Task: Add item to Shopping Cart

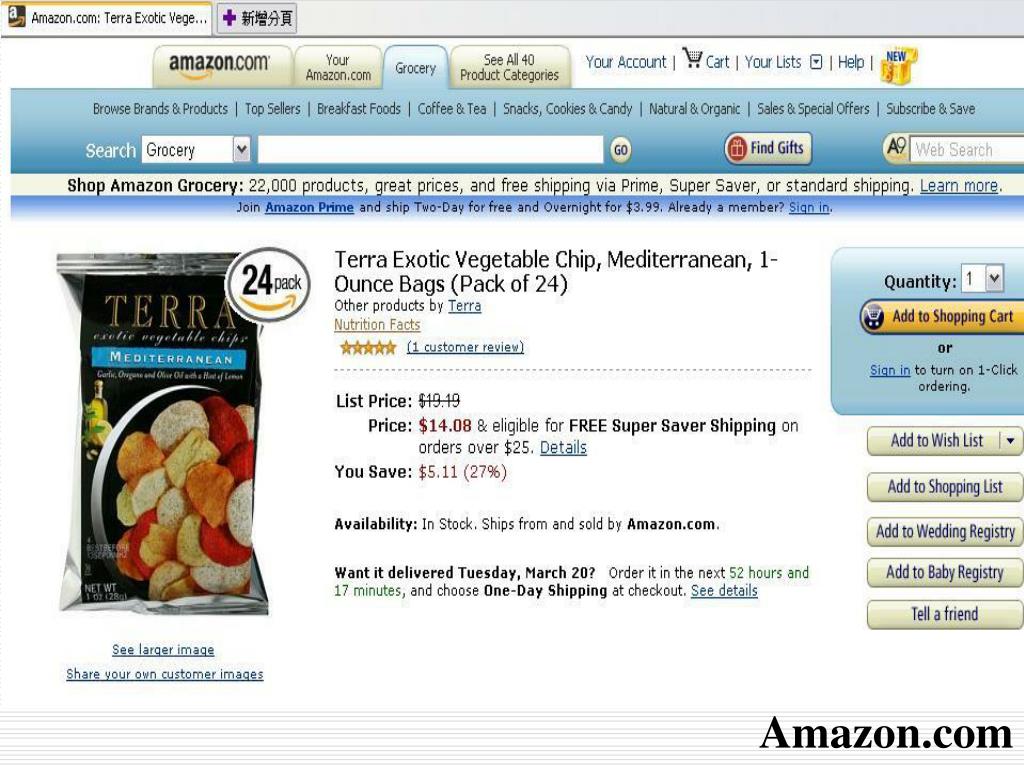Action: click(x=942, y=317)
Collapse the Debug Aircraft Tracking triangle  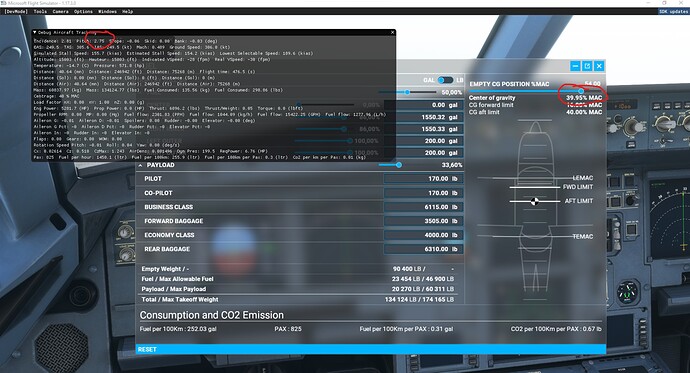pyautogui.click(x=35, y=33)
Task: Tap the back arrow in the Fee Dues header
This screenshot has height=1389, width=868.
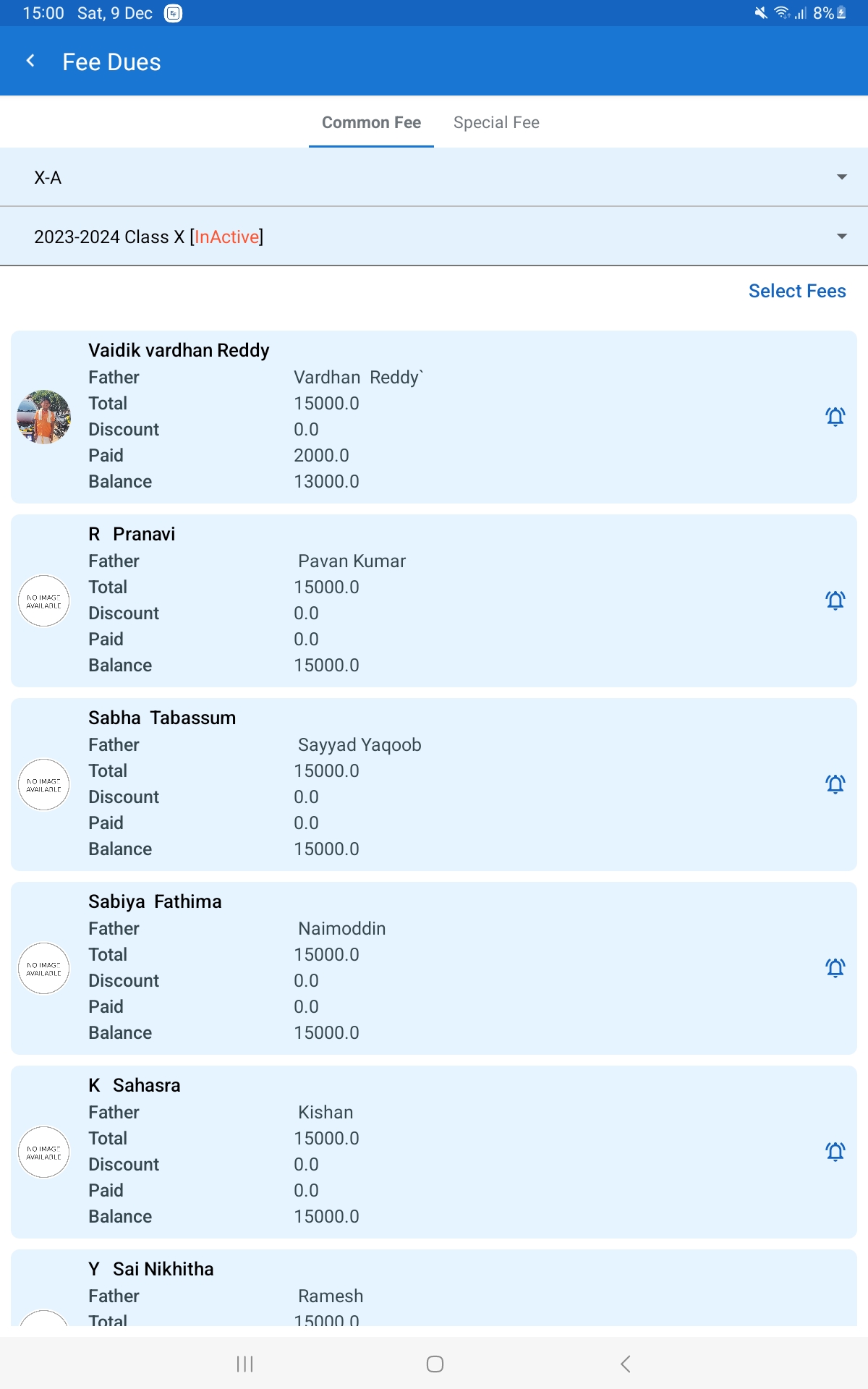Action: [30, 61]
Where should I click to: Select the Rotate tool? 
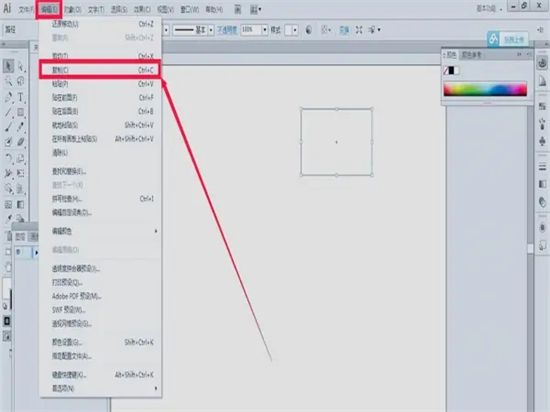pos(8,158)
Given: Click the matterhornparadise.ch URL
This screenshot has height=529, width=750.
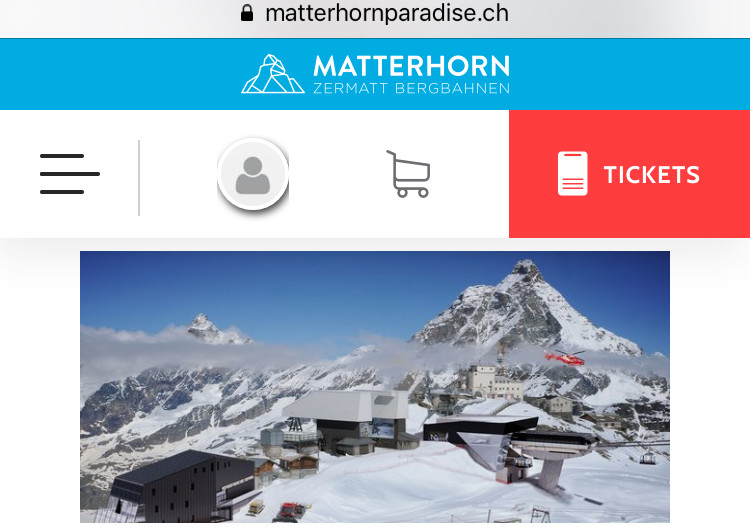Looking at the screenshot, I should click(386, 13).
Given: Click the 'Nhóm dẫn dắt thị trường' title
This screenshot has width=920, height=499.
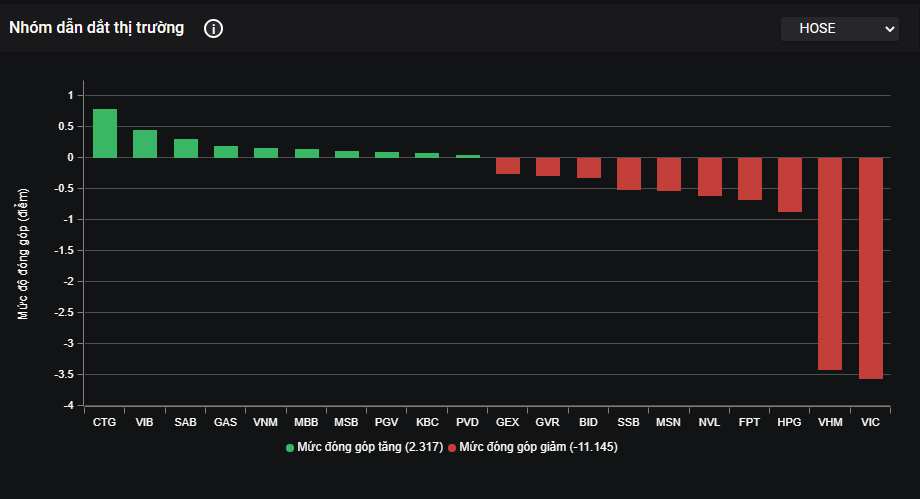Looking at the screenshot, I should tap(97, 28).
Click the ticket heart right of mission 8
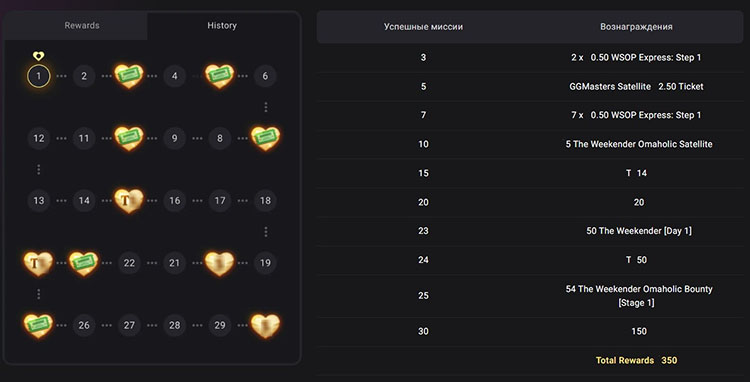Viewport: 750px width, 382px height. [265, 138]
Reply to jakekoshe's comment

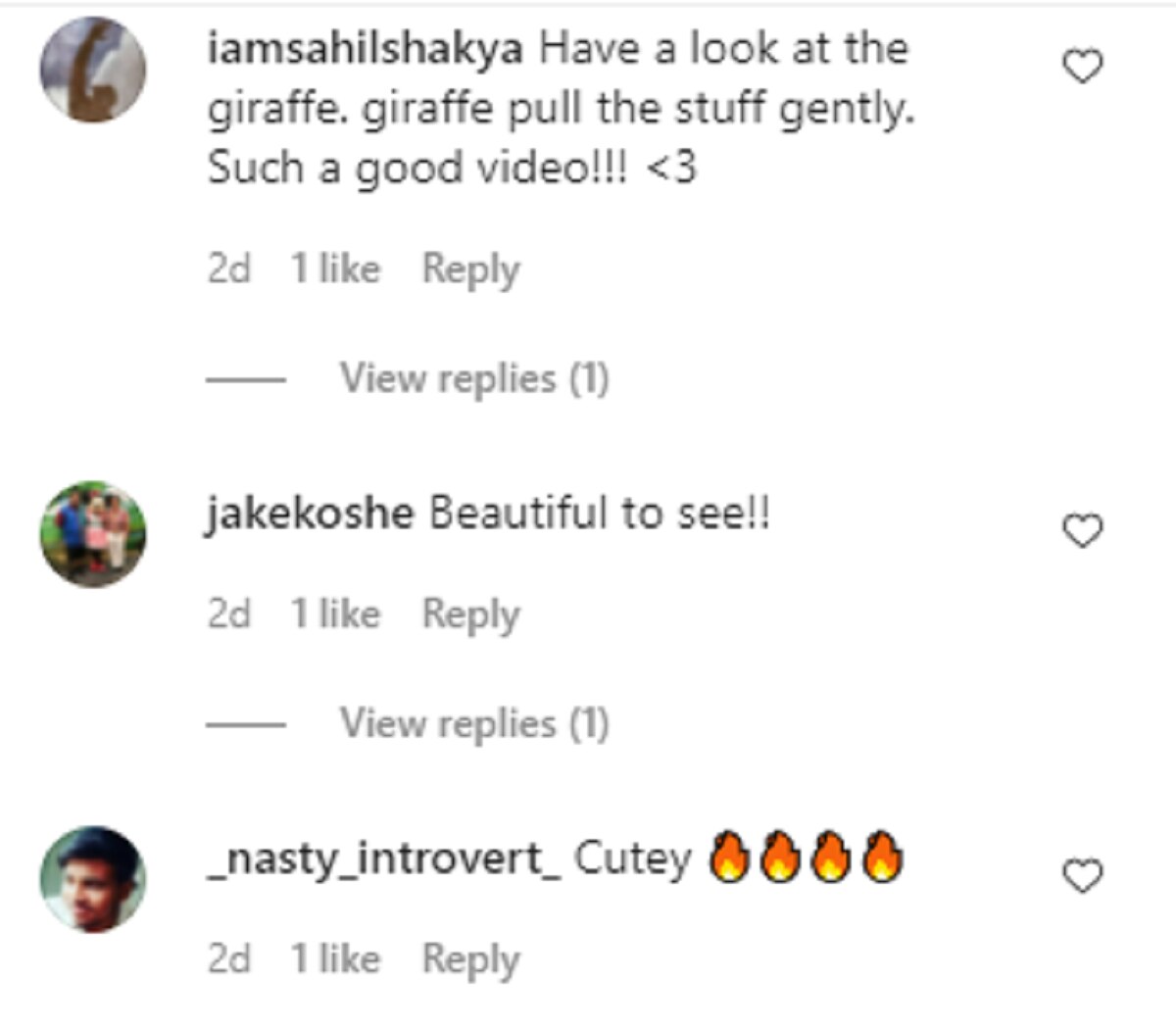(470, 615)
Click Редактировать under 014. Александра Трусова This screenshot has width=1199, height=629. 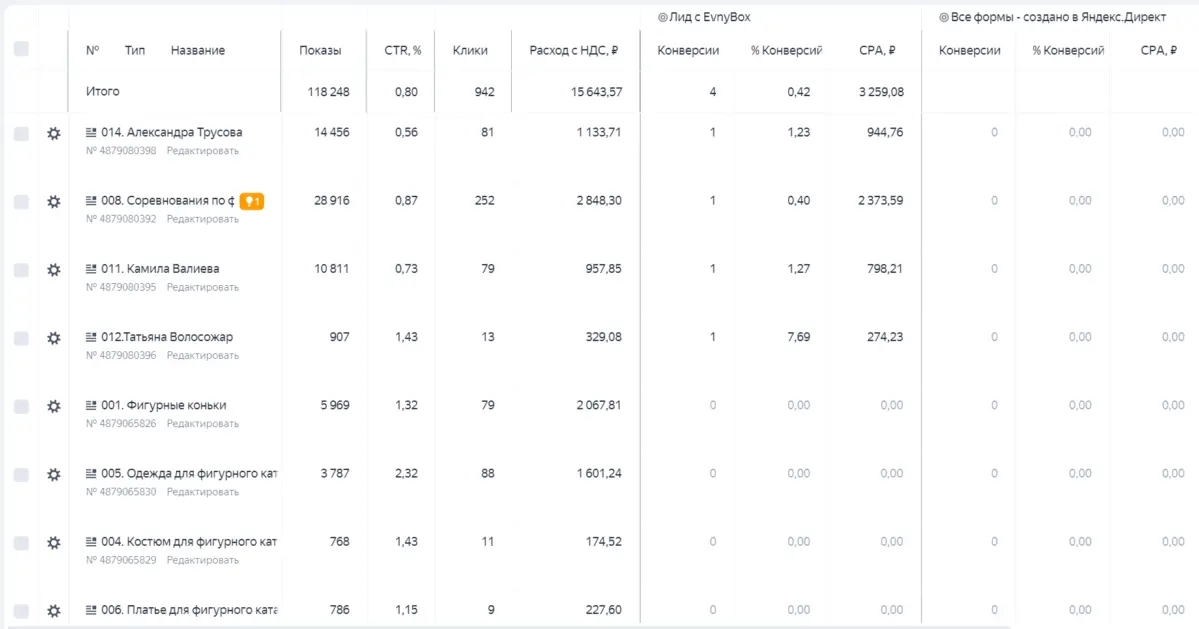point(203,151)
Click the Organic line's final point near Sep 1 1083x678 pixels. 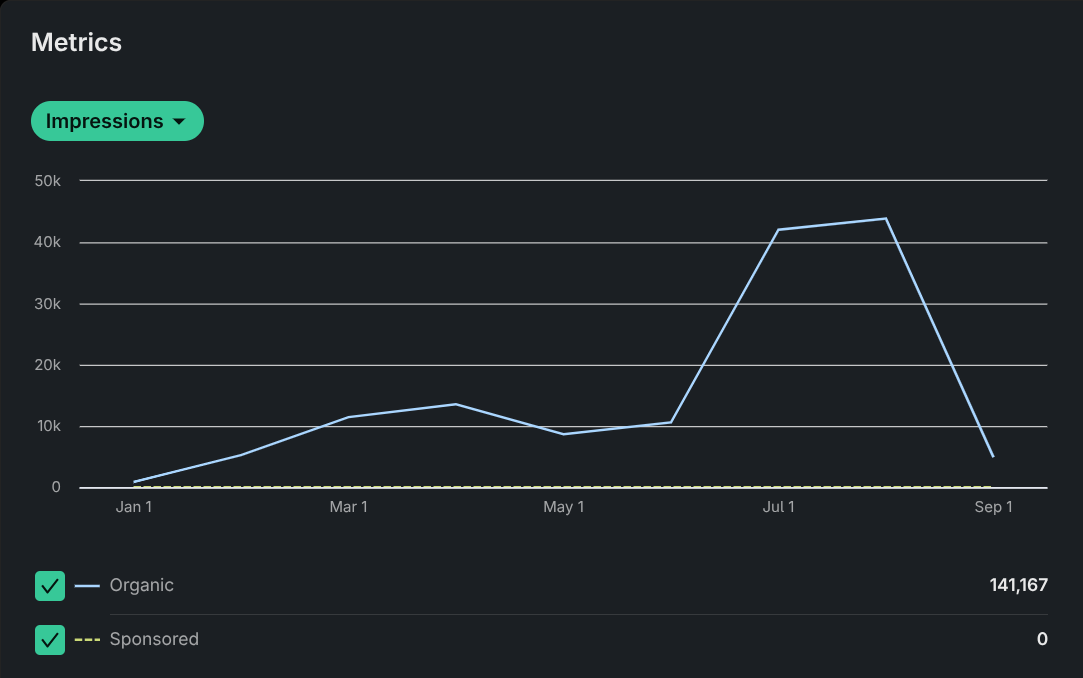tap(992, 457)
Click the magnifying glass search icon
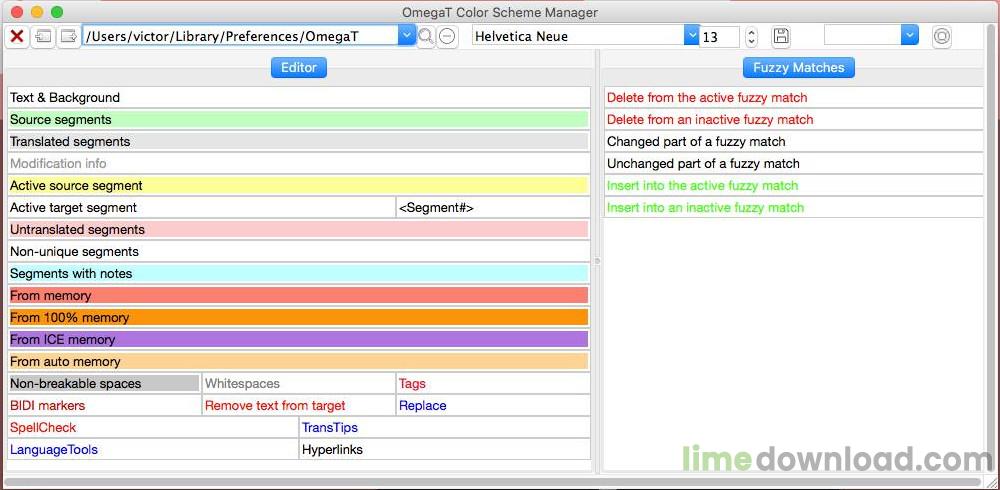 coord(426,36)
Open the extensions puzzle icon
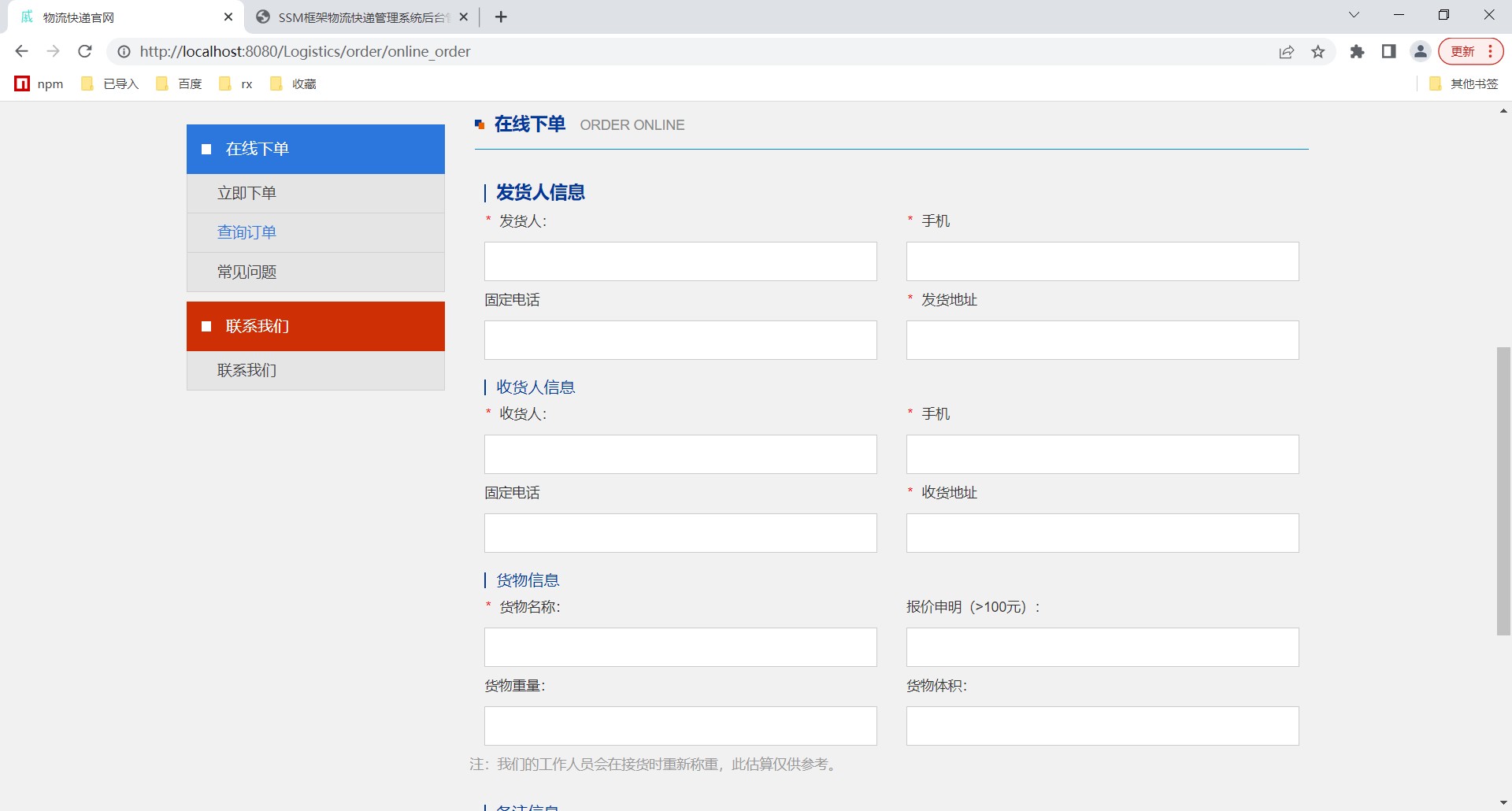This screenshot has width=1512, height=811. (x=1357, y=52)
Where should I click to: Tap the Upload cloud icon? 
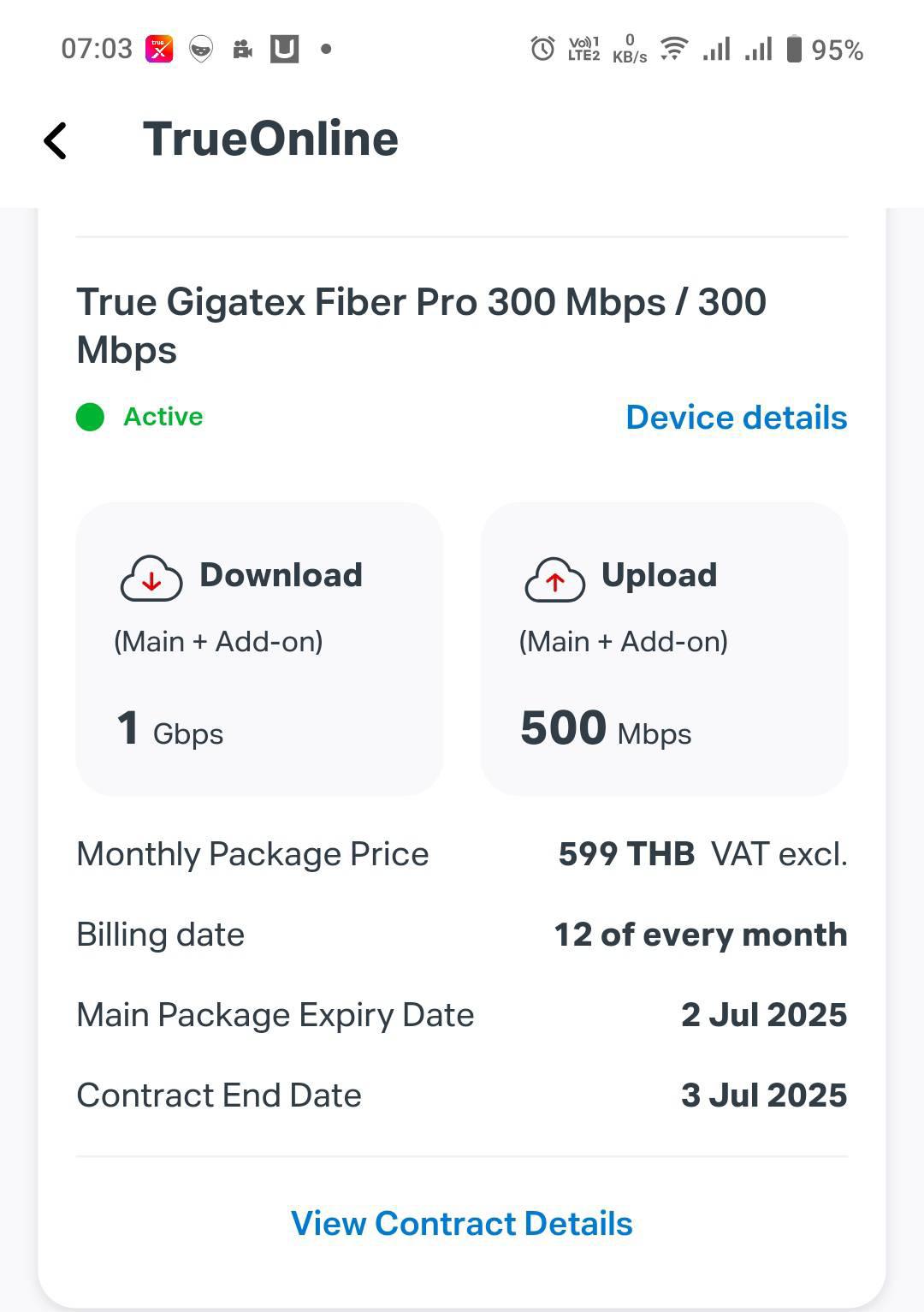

• • • • • • •

ABOUT THIS TASK » Which lines in the records above hold the string "Given"? Copy each of them.

OUTPUT FOR THIS EXERCISE »
Given: Click the matterhornparadise.ch URL
Given: Click the 'Nhóm dẫn dắt thị trường' title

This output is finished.